Employees benefit from being able to get in and out of the workplace faster, more smoothly. No one wants to waste time waiting in a crowded lobby. Facility managers benefit from having reliable records of who was in the facility and when, critical data when it comes to planning for everything from how many desks to have to lease renewals. And everyone benefits from improved safety and security.

Sometimes, there are people you want to keep out of the office. And then there are times, including drills and life-threatening emergencies, when you need to ensure you have everyone safely out of the building. Visitor management can help you do both with watchlists and digital roll calls.

Visitor management systems also speak directly to why hybrid workers are in the office: meeting future and current clients and customers. While you might be able to work on a report from your home office, you’re unable to host clients from there. Employees can have their visitors pre-register, and the software sends them an alert when the visitors arrive onsite and check in.

Advanced HVAC and energy management technology

Every owner knows that heating, cooling, and ventilation comprise a significant percentage of the building’s electric bill. Cutting back on energy consumption is a big win, both financially and environmentally. And the need is only set to grow, with governments around the world introducing stricter requirements.

New energy-efficient HVAC technology powered by the Internet of Things (IoT) is making it easier than ever to curb energy usage while improving the workplace experience. This technology can help your team identify and reduce energy waste, automate climate regulation, and stay on top of HVAC preventive maintenance.

Smart thermostats and climate zones help keep areas comfortable for employees while ensuring server rooms and other equipment areas stay cool. HVAC analytics can also help you identify potential issues with equipment before it breaks down.

Enterprise asset management (EAM) software

In addition to managing buildings and the employee experience, many facilities leaders are also responsible for managing assets and contributing to capital planning and purchasing. To do this effectively, they need access to data that allows them to perform a cost analysis and determine whether it makes the most sense to repair or replace aging building systems.

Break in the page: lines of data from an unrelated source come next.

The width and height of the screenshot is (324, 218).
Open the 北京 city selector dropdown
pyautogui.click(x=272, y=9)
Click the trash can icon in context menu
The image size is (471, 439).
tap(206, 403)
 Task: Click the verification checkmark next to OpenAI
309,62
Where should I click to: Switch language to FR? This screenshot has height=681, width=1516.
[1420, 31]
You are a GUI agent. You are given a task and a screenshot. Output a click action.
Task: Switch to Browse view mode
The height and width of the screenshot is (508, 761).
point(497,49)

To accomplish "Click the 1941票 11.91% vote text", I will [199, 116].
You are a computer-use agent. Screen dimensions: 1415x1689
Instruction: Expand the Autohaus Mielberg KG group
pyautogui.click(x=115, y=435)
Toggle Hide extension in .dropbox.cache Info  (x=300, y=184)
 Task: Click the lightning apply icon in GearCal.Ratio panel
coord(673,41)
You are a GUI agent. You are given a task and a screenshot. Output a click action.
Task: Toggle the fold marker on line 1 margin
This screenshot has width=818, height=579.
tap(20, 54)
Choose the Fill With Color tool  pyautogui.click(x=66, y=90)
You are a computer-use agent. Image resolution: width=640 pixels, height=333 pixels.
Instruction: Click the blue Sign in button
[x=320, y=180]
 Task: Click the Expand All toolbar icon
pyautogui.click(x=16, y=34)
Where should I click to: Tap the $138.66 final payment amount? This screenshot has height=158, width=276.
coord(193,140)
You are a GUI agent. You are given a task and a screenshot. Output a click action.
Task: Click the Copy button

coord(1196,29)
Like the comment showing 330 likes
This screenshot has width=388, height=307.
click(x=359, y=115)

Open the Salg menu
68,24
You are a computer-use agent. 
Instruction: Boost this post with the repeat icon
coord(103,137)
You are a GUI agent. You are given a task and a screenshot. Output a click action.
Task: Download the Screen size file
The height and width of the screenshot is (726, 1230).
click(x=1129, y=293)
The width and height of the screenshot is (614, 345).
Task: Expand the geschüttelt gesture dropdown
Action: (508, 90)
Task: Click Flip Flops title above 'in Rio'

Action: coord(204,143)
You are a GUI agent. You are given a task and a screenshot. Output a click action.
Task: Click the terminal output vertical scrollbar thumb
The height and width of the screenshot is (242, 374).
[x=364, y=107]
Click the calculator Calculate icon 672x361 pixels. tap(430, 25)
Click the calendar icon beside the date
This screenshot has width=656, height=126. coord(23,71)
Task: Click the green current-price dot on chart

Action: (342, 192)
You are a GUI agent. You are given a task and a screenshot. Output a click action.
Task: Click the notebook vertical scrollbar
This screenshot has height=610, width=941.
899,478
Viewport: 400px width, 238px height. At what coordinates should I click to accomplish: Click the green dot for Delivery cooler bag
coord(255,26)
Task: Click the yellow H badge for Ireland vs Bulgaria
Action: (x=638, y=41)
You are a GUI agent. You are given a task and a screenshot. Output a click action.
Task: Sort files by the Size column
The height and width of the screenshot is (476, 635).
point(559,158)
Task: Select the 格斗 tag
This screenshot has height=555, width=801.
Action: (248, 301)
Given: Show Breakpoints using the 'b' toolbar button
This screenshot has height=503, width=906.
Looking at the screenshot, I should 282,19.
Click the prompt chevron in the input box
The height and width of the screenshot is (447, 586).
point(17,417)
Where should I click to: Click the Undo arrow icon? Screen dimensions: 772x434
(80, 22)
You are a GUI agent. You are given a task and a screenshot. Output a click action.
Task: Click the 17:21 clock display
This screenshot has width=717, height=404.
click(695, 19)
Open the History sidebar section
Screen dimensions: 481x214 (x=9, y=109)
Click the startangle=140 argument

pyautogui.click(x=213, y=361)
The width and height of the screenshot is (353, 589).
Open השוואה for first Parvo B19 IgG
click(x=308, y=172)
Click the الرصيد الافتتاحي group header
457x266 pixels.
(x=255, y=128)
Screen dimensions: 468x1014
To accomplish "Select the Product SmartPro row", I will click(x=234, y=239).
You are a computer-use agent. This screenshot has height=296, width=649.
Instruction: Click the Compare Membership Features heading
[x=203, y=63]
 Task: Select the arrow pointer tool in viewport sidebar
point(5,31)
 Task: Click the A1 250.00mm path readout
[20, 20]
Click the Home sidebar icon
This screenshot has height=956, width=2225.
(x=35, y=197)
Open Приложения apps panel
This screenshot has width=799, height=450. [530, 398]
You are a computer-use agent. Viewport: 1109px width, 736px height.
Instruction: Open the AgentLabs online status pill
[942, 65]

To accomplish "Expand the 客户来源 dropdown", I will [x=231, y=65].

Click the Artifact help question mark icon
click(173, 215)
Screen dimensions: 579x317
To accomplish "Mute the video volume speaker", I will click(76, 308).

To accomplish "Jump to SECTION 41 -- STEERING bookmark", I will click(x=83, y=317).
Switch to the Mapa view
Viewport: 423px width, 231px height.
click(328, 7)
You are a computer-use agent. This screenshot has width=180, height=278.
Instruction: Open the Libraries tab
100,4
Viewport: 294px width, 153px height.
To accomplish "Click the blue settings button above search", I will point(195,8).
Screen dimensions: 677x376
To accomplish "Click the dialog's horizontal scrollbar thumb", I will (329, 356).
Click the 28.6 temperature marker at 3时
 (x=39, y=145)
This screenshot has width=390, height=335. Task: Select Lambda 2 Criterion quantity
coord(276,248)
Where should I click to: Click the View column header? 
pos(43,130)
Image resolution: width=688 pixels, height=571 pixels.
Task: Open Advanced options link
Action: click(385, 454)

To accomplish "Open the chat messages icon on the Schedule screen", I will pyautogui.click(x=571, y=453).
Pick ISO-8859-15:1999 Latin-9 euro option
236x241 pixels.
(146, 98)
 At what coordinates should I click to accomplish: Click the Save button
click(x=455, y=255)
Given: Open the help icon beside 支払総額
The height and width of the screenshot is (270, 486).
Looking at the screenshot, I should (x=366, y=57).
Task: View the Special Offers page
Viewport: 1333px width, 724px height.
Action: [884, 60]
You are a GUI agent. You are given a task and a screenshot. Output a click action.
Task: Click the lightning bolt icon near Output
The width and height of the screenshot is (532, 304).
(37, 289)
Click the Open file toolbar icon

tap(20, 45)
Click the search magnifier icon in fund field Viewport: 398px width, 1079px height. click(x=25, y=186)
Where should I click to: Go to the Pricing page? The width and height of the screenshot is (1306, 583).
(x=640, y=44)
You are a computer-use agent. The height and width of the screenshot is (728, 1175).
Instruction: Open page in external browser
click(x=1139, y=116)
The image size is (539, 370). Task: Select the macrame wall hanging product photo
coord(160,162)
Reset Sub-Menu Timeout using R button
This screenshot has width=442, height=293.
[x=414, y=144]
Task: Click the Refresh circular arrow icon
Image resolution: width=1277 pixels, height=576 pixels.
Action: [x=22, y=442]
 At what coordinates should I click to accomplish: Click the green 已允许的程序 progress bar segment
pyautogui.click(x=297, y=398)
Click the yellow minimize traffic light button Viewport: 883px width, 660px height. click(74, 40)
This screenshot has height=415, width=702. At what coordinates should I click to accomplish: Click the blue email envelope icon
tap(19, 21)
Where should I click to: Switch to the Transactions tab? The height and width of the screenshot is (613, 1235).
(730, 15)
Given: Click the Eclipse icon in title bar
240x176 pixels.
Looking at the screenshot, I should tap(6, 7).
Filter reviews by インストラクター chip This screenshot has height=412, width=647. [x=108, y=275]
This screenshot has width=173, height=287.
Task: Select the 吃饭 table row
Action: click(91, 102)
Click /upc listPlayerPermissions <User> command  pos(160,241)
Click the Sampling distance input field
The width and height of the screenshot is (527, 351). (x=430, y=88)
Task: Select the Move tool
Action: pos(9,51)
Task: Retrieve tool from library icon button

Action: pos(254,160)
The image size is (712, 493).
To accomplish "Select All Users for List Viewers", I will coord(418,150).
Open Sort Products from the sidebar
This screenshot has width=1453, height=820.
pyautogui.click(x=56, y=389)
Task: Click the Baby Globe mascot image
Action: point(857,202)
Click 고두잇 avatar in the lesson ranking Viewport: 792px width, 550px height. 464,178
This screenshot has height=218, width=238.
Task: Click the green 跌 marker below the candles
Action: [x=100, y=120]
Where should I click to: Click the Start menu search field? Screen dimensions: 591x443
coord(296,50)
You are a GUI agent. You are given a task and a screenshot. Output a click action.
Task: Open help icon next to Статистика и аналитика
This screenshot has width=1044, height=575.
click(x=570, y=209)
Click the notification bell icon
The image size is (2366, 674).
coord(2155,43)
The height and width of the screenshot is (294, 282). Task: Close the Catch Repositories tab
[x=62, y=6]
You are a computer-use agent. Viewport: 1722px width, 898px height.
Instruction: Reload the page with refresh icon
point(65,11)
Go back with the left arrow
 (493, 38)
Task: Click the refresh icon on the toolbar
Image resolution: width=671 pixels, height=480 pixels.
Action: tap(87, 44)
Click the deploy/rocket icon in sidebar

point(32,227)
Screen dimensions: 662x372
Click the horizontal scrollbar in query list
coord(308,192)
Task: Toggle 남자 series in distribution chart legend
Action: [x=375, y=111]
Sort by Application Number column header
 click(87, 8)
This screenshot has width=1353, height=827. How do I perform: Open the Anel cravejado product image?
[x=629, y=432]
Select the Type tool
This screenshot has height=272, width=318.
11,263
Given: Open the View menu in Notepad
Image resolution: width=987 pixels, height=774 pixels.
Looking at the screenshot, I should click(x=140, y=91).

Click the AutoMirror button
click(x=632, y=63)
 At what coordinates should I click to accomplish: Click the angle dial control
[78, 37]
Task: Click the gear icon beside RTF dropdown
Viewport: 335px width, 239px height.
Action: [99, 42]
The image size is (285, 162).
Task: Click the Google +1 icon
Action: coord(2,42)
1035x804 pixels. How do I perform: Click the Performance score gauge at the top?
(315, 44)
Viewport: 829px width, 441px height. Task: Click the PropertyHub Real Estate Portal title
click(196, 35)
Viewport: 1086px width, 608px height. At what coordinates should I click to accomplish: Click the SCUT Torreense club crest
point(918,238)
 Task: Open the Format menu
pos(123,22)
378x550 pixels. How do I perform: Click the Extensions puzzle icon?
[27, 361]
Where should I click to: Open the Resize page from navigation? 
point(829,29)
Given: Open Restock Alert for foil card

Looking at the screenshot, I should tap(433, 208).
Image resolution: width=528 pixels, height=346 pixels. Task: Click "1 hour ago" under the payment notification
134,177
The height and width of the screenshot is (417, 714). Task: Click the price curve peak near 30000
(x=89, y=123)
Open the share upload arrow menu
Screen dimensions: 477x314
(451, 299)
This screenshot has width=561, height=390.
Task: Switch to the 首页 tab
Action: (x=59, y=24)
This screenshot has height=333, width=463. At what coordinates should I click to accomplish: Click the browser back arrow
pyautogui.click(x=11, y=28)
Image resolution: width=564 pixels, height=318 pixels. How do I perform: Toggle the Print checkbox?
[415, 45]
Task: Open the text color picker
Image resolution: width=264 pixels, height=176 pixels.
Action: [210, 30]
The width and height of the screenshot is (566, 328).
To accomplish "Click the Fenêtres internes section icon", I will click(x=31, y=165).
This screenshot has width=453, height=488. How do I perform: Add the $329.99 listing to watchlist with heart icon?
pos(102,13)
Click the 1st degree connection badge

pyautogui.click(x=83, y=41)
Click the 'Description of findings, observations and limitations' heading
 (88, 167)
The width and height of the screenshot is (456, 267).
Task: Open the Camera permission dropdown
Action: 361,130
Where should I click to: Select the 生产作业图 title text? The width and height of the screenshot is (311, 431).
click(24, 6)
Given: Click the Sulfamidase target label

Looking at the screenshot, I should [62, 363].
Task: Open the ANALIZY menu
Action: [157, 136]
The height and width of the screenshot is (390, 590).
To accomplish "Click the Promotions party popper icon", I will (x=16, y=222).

They need clear answers to the question of whether to buy or lease. They also want to extend the life of their buildings, assets, and equipment. Enterprise asset management software consolidates data on every owned or leased asset into one place, making it actionable through on-demand repairs, preventive maintenance inspections and tasks, and repair-or-replace decisions.

For example, it makes it easy to calculate asset performance based on runtime while also storing data on previous inspections, failures, and repairs, so facility and maintenance managers can make data-back decisions that extend life cycles, cut costs.

Building information modeling (BIM) technology for facility management (FM)

Building information modeling (BIM) is the process of creating and managing digital models of physical buildings. While it’s by no means a “new” technology, it has become much more powerful in recent years thanks Autodesk, an industry leader. BIM technology enables organizations to visualize specific components of a space, including structural elements like walls and windows and exact asset locations. Modern BIM is a highly intelligent, supercharged version of 3-D modeling.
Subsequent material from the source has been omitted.